Technology Risk Management - Group Risk Management, AVP (Cyber Risk Assurance - Red Team)
- Plan and execute periodic in-house and external red-team exercises of the HKEX Group, and oversee the implementation of rectification measures.
- Evaluate existing cyber defenses against MITRE Adversarial Tactics, Techniques, and Common Knowledge (ATT&CK) Framework.
- Perform per-launch penetration testing exchange-related systems, products and applications upon request.
- Monitor and analyse emerging cyber risks of the HKEX Group, having regard to cyber intelligence and threat landscape related to relevant Group entities.
- Escalate major cyber risks to senior management and relevant stakeholders in a timely manner, and coordinate measures for addressing the risk.
- Conduct specialist investigation into significant cyber incidents or control lapses.
- Conduct regular cyber-fire drills for enhancing ongoing readiness of relevant stakeholders in handling cyber incidents, exercise oversight of cyber incident management, and formulate an appropriate cyber insurance strategy.
- Deliver an effective independent cyber security review strategy, covering specialist reviews and tests on cyber security controls.
- Provide specialist support to ongoing cyber awareness training and phishing test.
- Provide specialist support to the formulation of effective strategy, framework and structure for managing cyber risk of the HKEX Group and the implementation through collaboration with relevant stakeholders.
- Provide specialist support to the delivery of effective governance on cyber risk, covering the risk appetite, risk metrics, risk monitoring and governance reporting.
- Provide specialist support to the definition of policies and guidelines which incorporate all applicable legislative and regulatory requirements, industry standards and best practices, while ensuring that the policies and guidelines are effective and practicable.

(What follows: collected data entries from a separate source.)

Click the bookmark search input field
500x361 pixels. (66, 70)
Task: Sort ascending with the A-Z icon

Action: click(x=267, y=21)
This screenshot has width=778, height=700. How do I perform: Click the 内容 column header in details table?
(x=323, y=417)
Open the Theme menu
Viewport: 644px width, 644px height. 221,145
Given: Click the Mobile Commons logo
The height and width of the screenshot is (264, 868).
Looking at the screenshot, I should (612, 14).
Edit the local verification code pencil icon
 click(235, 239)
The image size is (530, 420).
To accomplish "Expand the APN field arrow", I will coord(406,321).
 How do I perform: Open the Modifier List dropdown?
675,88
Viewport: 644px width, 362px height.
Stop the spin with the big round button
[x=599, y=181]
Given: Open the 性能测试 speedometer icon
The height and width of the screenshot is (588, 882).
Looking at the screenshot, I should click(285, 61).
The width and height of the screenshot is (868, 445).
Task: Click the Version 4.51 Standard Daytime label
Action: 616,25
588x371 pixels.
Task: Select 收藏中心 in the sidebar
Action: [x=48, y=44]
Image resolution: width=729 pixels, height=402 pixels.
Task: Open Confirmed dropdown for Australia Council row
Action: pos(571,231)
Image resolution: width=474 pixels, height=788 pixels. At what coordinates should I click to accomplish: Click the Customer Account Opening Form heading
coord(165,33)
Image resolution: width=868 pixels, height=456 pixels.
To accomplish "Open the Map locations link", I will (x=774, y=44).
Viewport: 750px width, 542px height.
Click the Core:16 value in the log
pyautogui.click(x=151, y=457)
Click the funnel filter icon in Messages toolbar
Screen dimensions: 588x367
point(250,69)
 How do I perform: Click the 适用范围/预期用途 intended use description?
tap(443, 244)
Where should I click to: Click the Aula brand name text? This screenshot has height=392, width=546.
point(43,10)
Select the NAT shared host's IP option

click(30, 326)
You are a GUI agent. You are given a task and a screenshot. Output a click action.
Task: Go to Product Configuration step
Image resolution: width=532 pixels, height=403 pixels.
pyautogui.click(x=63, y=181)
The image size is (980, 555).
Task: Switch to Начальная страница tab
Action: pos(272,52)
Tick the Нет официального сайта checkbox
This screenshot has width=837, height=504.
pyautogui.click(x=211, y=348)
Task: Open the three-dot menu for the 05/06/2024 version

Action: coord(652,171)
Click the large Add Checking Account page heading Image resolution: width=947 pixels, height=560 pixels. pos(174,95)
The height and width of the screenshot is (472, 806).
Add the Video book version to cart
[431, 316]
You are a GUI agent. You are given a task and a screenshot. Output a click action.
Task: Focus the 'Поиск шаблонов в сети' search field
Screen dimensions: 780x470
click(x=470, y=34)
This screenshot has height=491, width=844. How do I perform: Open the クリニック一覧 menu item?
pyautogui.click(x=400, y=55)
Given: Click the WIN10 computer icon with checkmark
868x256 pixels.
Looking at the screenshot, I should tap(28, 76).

- Propose, drive and coordinate other cyber initiatives for facilitating 2nd Line responsibilities whenever there is a need.
- Foster and maintain effective relationships and collaboration with regulators, law enforcement, exchange peers and industry partners.
Experience, Skills and Qualifications:
- A self-motivated, reliable, consensus building, persuasive individual with highly effective communication skills for delivering cyber risk messages in English to a broad range of technical and non-technical audiences, including business users. Proficiency in Chinese and Putonghua would be an advantage
- University degree in information security, computer science, or related fields of study
- At least 6-8 years of relevant experience in cyber risk management, preferably in financial services sector or professional services for clients in financial services industry
- Solid experience in monitoring and analyzing cyber risk and intelligence, planning and delivering red-team exercises (e.g. Bank of England CBEST, CREST STAR, HKMA iCAST), organizing cyber drills and overseeing cyber incident management, conducting cyber security reviews and tests, cyber forensic practices, cyber awareness training and phishing tests
- Hands-on security operations, threat intelligence, incident response, malware reverse engineering and other related experience would be beneficial;
- Demonstrate good knowledge in IT environment and cyber related controls from both a tactical and strategic viewpoint
- Proven track record in initiating and implementing significant changes or projects involving different stakeholders and aligning their interests.
- At least one of the relevant certification/accreditations required such as CREST (CCSAS/CCSAM/CCT), OSCE3 (OSWE/OSED/OSEP), OSCP, GIAC (GXPN/GCPN/GWAPT/GPEN)
- General knowledge of exchange business and regulatory practices is highly regarded
Applicants who do not hear from us within 6 weeks may consider their applications unsuccessful. Personal data provided will only be used for the purpose of employment application to HKEX.